We do not normally describe ourselves as Christians as being under the covenant of Abraham.  We describe ourselves as being under the New Covenant.  Hebrews 8 talks about why the New Covenant is superior to the Old Covenant, which is the covenant with Moses.  The Hebrew writer also uses Jeremiah 31 to make his point.  So, it is not our habit to describe ourselves as being under the covenant with Abraham, but that, in essence, is what Paul says in Galatians 3.  The covenant with Abraham is a foreshadow of the covenant we have in Christ.  Abraham is the father of us all (Romans 4:16).
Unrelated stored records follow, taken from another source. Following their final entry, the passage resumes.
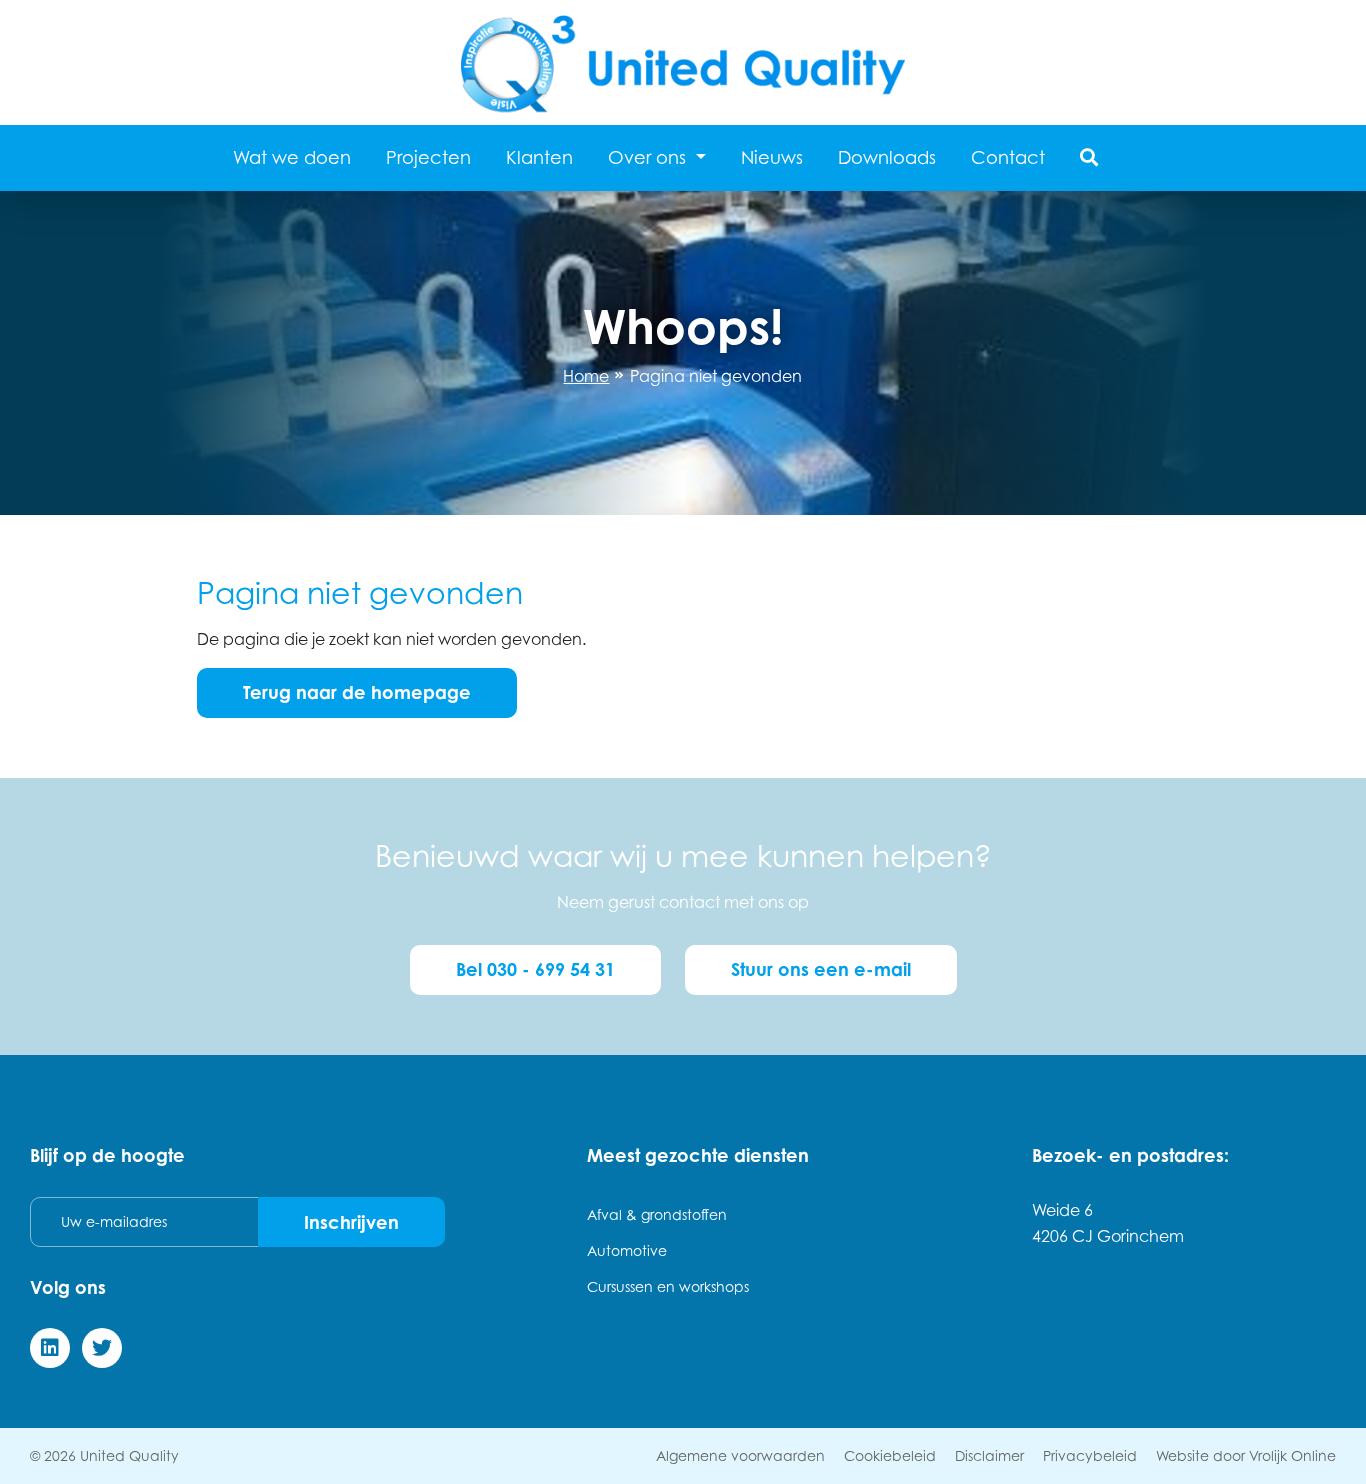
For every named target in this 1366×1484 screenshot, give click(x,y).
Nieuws (772, 157)
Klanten (539, 157)
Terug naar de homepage (357, 692)
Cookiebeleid (890, 1455)
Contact (1008, 157)
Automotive (627, 1250)
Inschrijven (351, 1222)
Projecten (428, 157)
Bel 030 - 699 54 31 (535, 969)
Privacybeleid (1090, 1455)
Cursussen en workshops (668, 1286)
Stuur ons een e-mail (821, 969)
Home (586, 376)
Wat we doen (292, 157)
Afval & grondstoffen (657, 1214)
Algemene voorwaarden (740, 1455)
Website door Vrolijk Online (1246, 1455)
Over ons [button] (649, 157)
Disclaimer (989, 1455)
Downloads (887, 157)
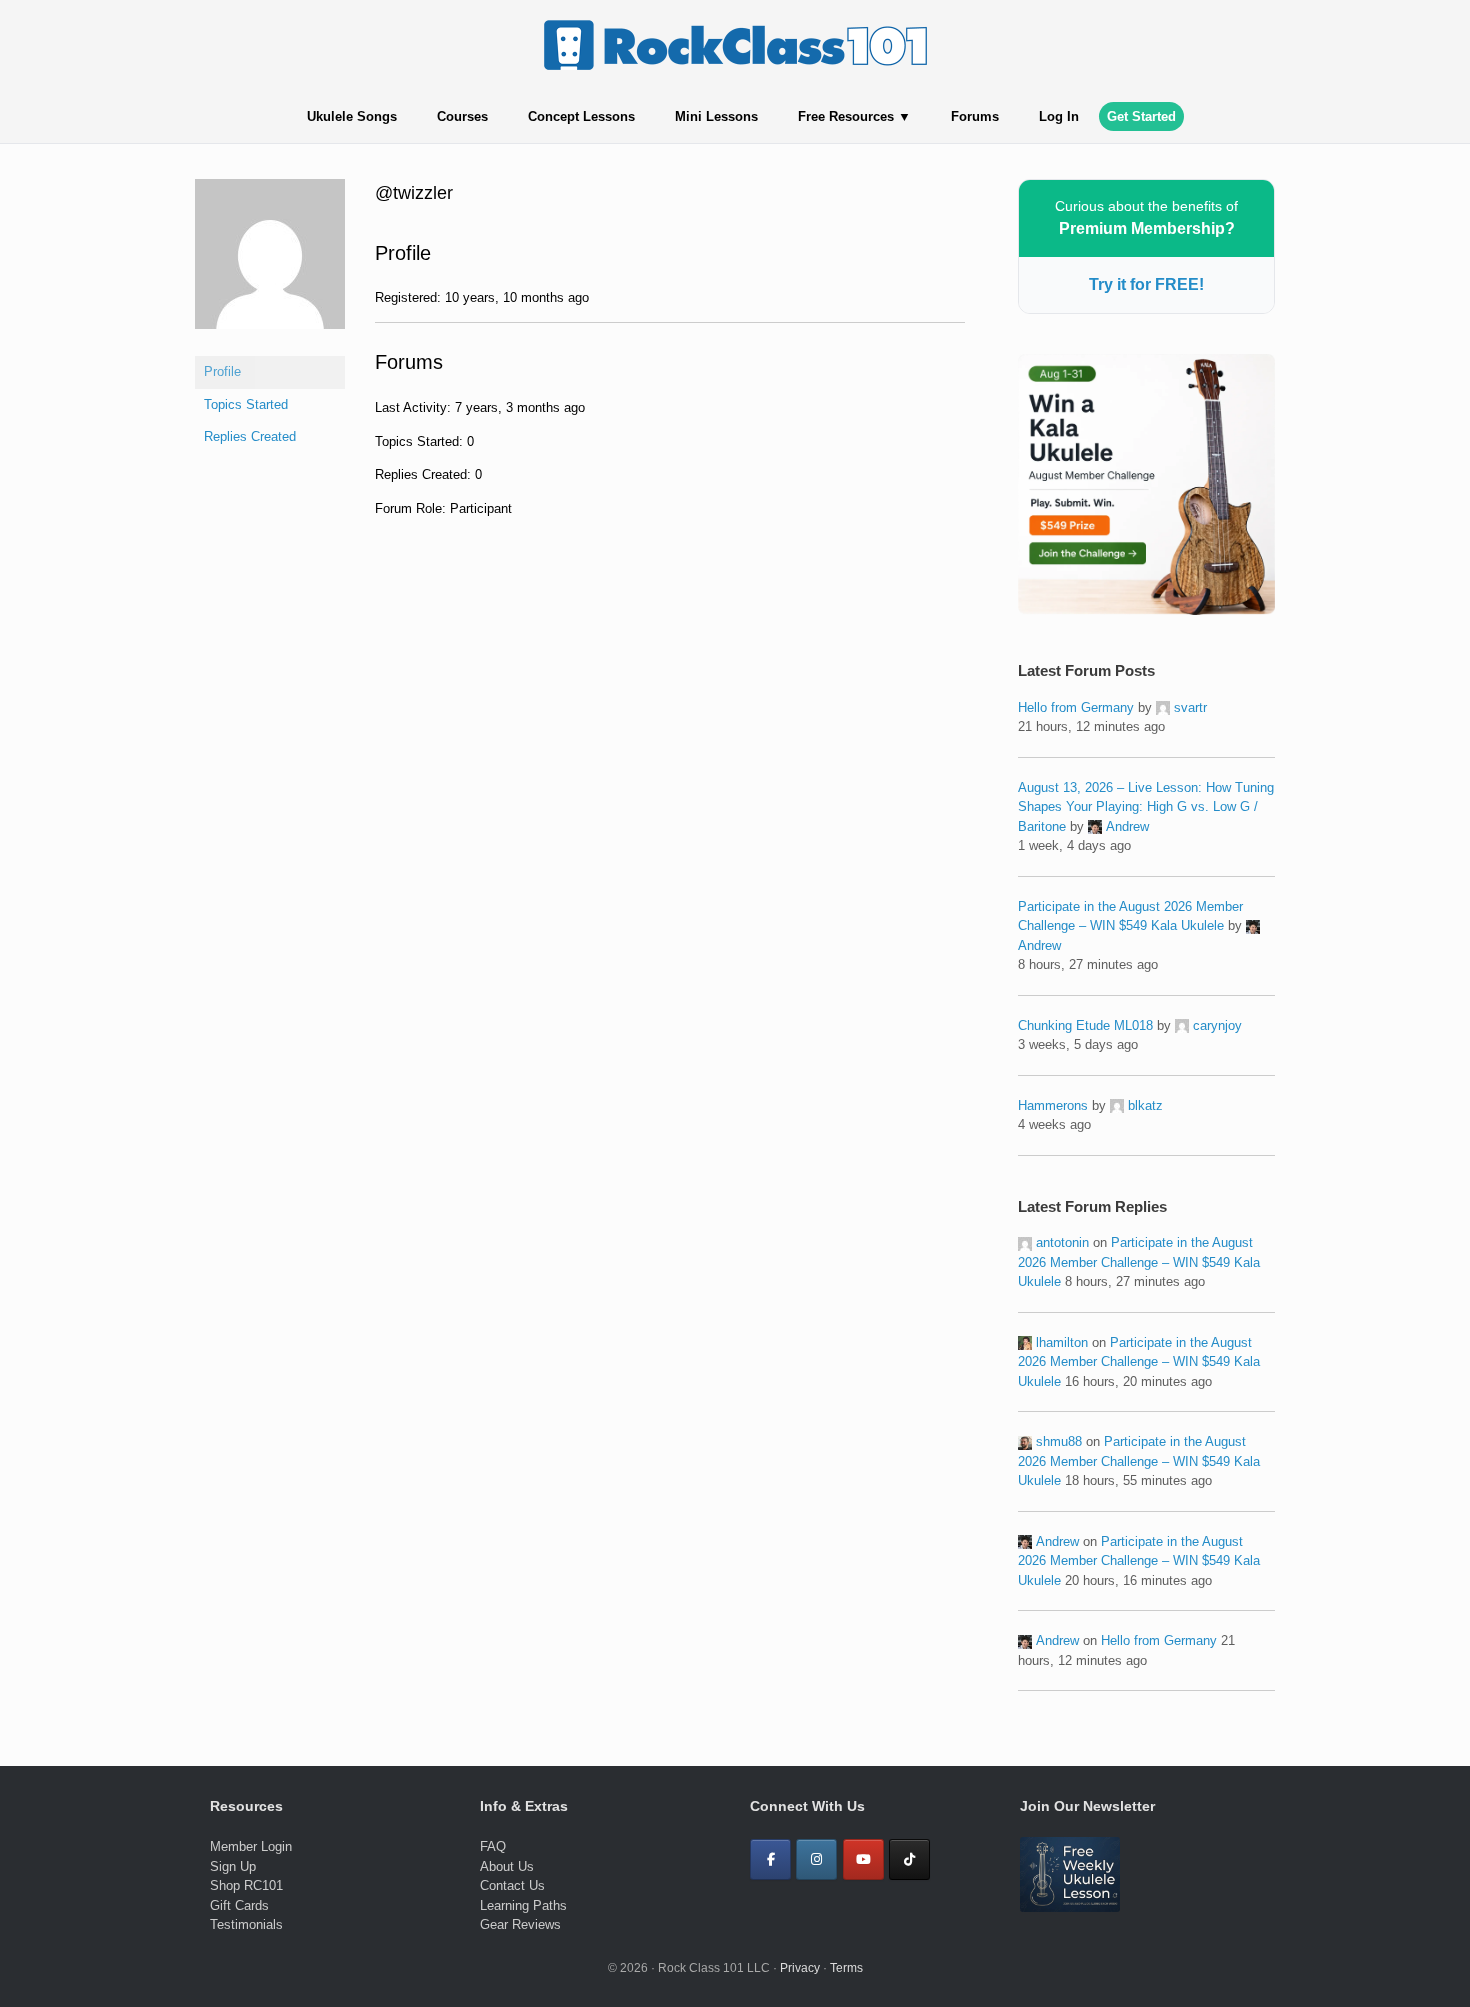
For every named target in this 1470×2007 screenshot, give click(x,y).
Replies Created (250, 436)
The covenant with Abraham concerned his physical descendants, which are the Jews, but it also concerned all humanity.  Genesis 12 and 15 tells us that all nations would be blessed through Abraham.  This was not true of Moses.  One can argue that the covenant with Abraham is greater and more significant than the covenant with Moses.  However, Paul may not have put it that way, as he goes to great lengths to appreciate the blessings of the Law of Moses in Romans 9:1-5 and Romans 11:1-6. So… I do not feel it is productive to say that the covenant with Abraham is “better” than that with Moses.  Each served its purpose in the overall plan of God.  Without the Law of Moses, there would not have been Israel, and the Jewish prophets and most of the Old Testament.  But, there is a sense in which the covenant with Abraham is a more general and lasting covenant than that with Moses.